Friday, January 29, 2010

Liberty Equality Fraternity

The French are in an uproar over the wearing of burqas.  The parliament has recommended a partial ban on the garment in public buildings.  The burqa is the full islamic veil still worn by a relative handful of muslim women.  Despite the fact that France claims one of the largest muslim populations, there are an estimated 1900 women wearing the burqa.  1900 women, in a country of 65,447,374.


I am pressed to point out that the French have long prided themselves in their strong belief in individualism. The French Revolution was about choice over oppression. President Sarkozy has declared the burqa unwelcome in his country. He calls it a symbol of women's subservience. And when he calls the burqa "an affront to French values...which cannot be tolerated in a country that considers itself a human rights leader," the hair on my neck stands on end. This is a prime example of intolerance, Monsieur.


While the burqa began as a necessity, a literal veil of protection from raiding sands and men, it has become one of the most prominent symbols of oppression of our time. This has become a call to arms, and, as a woman, I am not immune to its siren cry.
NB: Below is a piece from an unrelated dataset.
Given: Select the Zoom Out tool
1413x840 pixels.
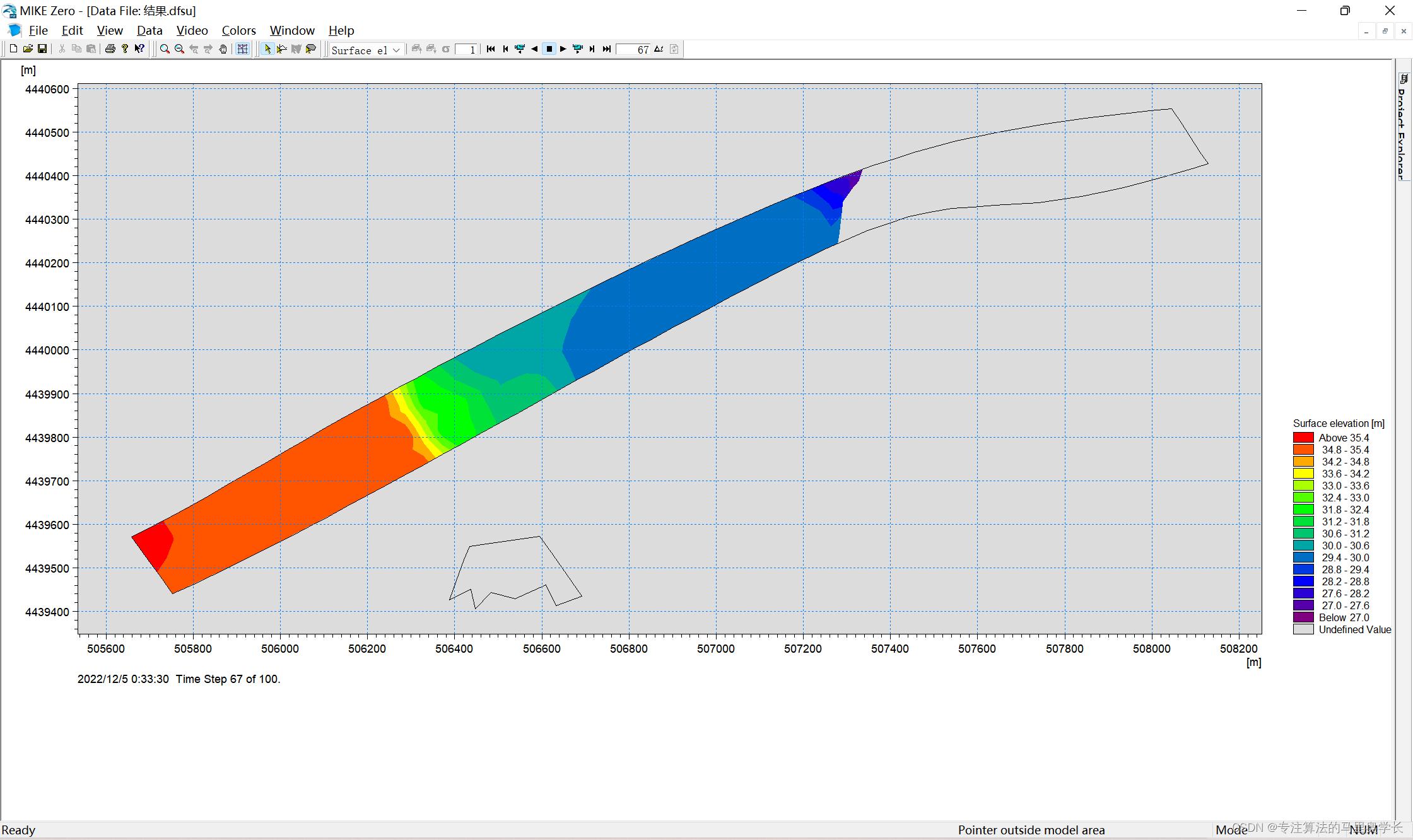Looking at the screenshot, I should tap(179, 49).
In Black Veil, Iram blogs that "the burqa or rather the woman in the burqa is seen as a passive, dependent and oppressed being who needs to be rescued by her more liberated and emancipated counterparts."  I too would like to free every woman who is truly being held in place by the garment.
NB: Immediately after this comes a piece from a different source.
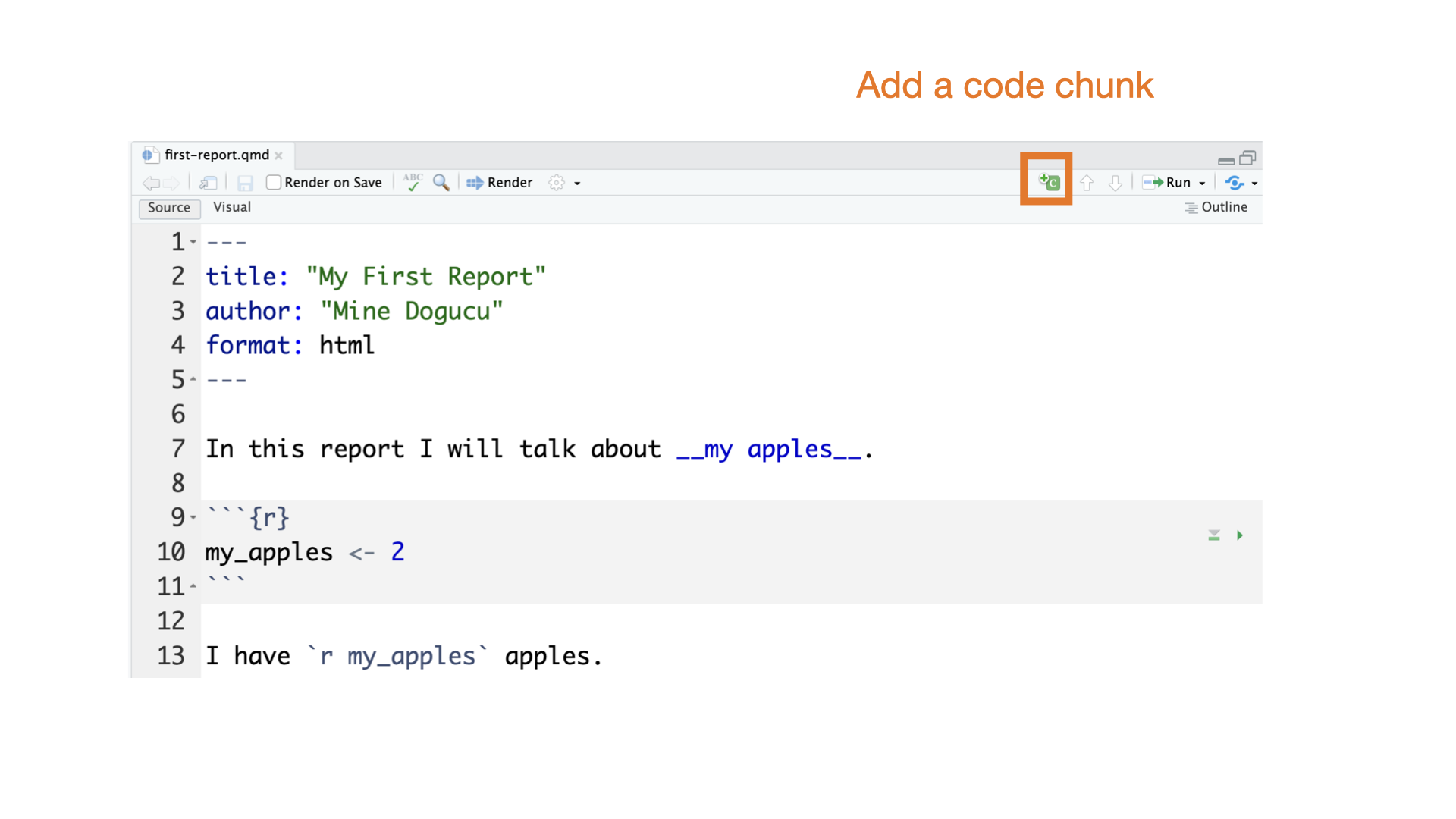This screenshot has width=1456, height=819.
Task: Open spell check ABC icon
Action: (x=413, y=182)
But the issue is not black and white, and nor is the range of emotions and responses it elicits. I understand without reservation the concerns over security and safety.  It is unfortunate fallout of the world in which we live. I support without reservation those that see it as oppression of women as human beings. But, my friends, we are no longer a collective of discrete countries who happen to be co-located on this planet.  We are a community of human beings.  We are neighbors living on a single block.  We should be embracing diversity, acting with tolerance, moving closer to unity.  While it is our place to question cultural history and actions, and perhaps even to judge on occasion when human rights are in question, it is not our place to legislate what a human being chooses to wear on their body. It is in fact our responsibility to support our fellow human beings. Educate them. Help them to understand that there are a thousand other perspectives to consider, and that they have the choice to consider any of those they wish.


My belief is mine.  And although I may believe with every fiber of my being that it is right, it is still within me to permit others to choose. We teach tolerance by exhibiting tolerance.


Just a thought...

School District Rules

Today my daughter is home from school, with a sore right forearm. I don't yet know why it's sore. I know she's ten, which means that growing pains are more a rule than an exception. I know that it started after we hit some tennis balls around two nights ago - something we virtually never do - and that it's likely that she pulled, twisted, or bumped something while contorting into positions heretofore unknown in efforts to hit balls over the net. I know that she is sound in every other way and should be at school learning, interacting, and socializing.


I don't take my child to the doctor every time she has an ache or pain. I take her when pain is persistent and unrelenting. I take her when she has a high fever for several days.  I take her when congestion doesn't go away with medicine and rest. I take her for her annual checkups to make sure she is exactly as she should be.  When I was a child, I twisted a wrist badly enough that it was tender to the touch.  My mother tied a neatly cut swath of white bed sheet around my neck, nestled my mildly tormented arm inside it, and sent me off to school. No harm, no foul.  No phone calls to come and pick me up.  I was precisely where I was supposed to be - at school, learning.  I sat out PE that day, and likely recess as well.  And somehow all was well in the world.  No one fussed. No one lost.


What now begins is the search for information. It is not the first rule to stymie me in my child's six years of elementary school. It may, however, be the one that broke the camel's back. I understand that attendance is one of the district's prime directives. The annual book of student rules sent home decries absences and tardiness, threatening to brand our children as truants. Attendance is everything, for only by being present can a child learn. Yet today they sent her home, excluded her from learning, because her right arm was a little sore. I do not expect to change this rule....or any other for that matter.  I do expect that understanding them with clarity will enable me to have intelligent conversations about them.  And I fully intend to have conversations about them.  My child's education is of paramount importance to me.  So when rules prevent her from this objective, you can expect that I'll rattle a window or two.